* **Document text**
----
Re: [PATCH v6 5/6] cgroup/cpuset: Update description of cpuset.cpus.partition in cgroup-v2.rst

From: Tejun Heo
Date: Tue Aug 24 2021 - 15:04:38 EST


Hello,

On Tue, Aug 24, 2021 at 01:35:33AM -0400, Waiman Long wrote:
> Sorry for the late reply as I was on vacation last week.

No worries. Hope you enjoyed the vacation. :)

> > All the above ultimately says is that "a new task cannot be moved to a
> > partition root with no effective cpu", but I don't understand why this would
> > be a separate rule. Shouldn't the partition just stop being a partition when
> > it doesn't have any exclusive cpu? What's the benefit of having multiple its
> > own failure mode?
>
> A partition with 0 cpu can be considered as a special partition type for
> spawning child partitions. This can be temporary as the cpus will be given
> back when a child partition is destroyed.

But it can also happen by cpus going offline while the partition is
populated, right? Am I correct in thinking that a partition without cpu is
valid if its subtree contains cpus and invalid otherwise? If that's the
case, it looks like the rules can be made significantly simpler. The parent
cgroups never have processes anyway, so a partition is valid if its subtree
contains cpus, invalid otherwise.

> > So, I think this definitely is a step in the right direction but still seems
> > to be neither here or there. Before, we pretended that we could police the
> > input when we couldn't. Now, we're changing the interface so that it
> > includes configuration failures as an integral part; however, we're still
> > policing some particular inputs while letting other inputs pass through and
> > trigger failures and why one is handled one way while the other differently
> > seems rather arbitrary.
> >
> The cpu_exclusive and load_balance flags are attributes associated directly
> with the partition type. They are not affected by cpu availability or
> changing of cpu list. That is why they are kept even when the partition
> become invalid. If we have to remove them, it will be equivalent to changing
> partition back to member and we may not need an invalid partition type at
> all. Also, we will not be able to revert back to partition again when the
> cpus becomes available.

Oh, yeah, I'm not saying to lose those states. What I'm trying to say is
that the rules and failure modes seem a lot more complicated than they need
to be. If the configuration becomes invalid for whatever reason, transition
the partition into invalid state and report why. If the situation resolves
for whatever reason, transition it back to valid state. Shouldn't that work?

Thanks.

--
tejun
----
* **Materials provided**
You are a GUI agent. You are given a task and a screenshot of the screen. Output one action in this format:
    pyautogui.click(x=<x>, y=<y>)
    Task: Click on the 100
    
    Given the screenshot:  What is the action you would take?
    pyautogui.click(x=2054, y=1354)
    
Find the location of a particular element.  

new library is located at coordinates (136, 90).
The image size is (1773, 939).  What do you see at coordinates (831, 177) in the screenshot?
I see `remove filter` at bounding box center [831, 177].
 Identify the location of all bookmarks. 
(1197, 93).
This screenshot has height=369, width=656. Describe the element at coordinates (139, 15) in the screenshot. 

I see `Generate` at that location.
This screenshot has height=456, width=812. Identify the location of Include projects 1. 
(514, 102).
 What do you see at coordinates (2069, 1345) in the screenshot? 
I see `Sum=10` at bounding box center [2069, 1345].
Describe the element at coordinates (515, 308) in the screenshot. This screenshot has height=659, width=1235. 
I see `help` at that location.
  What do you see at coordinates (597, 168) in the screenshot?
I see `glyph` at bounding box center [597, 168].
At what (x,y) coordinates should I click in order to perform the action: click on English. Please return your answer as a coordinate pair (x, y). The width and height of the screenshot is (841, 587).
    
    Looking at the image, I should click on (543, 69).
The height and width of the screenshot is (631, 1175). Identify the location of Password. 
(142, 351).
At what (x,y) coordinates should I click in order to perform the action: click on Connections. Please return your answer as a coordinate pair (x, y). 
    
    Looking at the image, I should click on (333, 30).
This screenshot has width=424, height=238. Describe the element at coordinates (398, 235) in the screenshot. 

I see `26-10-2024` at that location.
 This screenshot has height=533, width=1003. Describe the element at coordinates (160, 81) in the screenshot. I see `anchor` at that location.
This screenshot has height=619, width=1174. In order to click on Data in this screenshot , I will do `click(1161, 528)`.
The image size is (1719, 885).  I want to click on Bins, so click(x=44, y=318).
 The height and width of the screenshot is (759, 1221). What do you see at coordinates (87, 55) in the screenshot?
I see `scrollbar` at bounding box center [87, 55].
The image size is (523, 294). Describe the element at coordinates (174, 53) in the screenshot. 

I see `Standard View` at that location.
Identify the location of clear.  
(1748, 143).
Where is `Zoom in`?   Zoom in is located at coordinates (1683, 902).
----
* **Brief 1**
Copy the passage of the cpuset partition reply from "Oh, yeah, I'm" up to and including "Shouldn't that work?".
* **Brief 2**
Write out the records verbatim, from the line with "This screenshot has height=369, width=656." up to and including the last line of the records.

* **Solution 1**
Oh, yeah, I'm not saying to lose those states. What I'm trying to say is
that the rules and failure modes seem a lot more complicated than they need
to be. If the configuration becomes invalid for whatever reason, transition
the partition into invalid state and report why. If the situation resolves
for whatever reason, transition it back to valid state. Shouldn't that work?

* **Solution 2**
This screenshot has height=369, width=656. Describe the element at coordinates (139, 15) in the screenshot. 

I see `Generate` at that location.
This screenshot has height=456, width=812. Identify the location of Include projects 1. 
(514, 102).
 What do you see at coordinates (2069, 1345) in the screenshot? 
I see `Sum=10` at bounding box center [2069, 1345].
Describe the element at coordinates (515, 308) in the screenshot. This screenshot has height=659, width=1235. 
I see `help` at that location.
  What do you see at coordinates (597, 168) in the screenshot?
I see `glyph` at bounding box center [597, 168].
At what (x,y) coordinates should I click in order to perform the action: click on English. Please return your answer as a coordinate pair (x, y). The width and height of the screenshot is (841, 587).
    
    Looking at the image, I should click on (543, 69).
The height and width of the screenshot is (631, 1175). Identify the location of Password. 
(142, 351).
At what (x,y) coordinates should I click in order to perform the action: click on Connections. Please return your answer as a coordinate pair (x, y). 
    
    Looking at the image, I should click on (333, 30).
This screenshot has width=424, height=238. Describe the element at coordinates (398, 235) in the screenshot. 

I see `26-10-2024` at that location.
 This screenshot has height=533, width=1003. Describe the element at coordinates (160, 81) in the screenshot. I see `anchor` at that location.
This screenshot has height=619, width=1174. In order to click on Data in this screenshot , I will do `click(1161, 528)`.
The image size is (1719, 885).  I want to click on Bins, so click(x=44, y=318).
 The height and width of the screenshot is (759, 1221). What do you see at coordinates (87, 55) in the screenshot?
I see `scrollbar` at bounding box center [87, 55].
The image size is (523, 294). Describe the element at coordinates (174, 53) in the screenshot. 

I see `Standard View` at that location.
Identify the location of clear.  
(1748, 143).
Where is `Zoom in`?   Zoom in is located at coordinates (1683, 902).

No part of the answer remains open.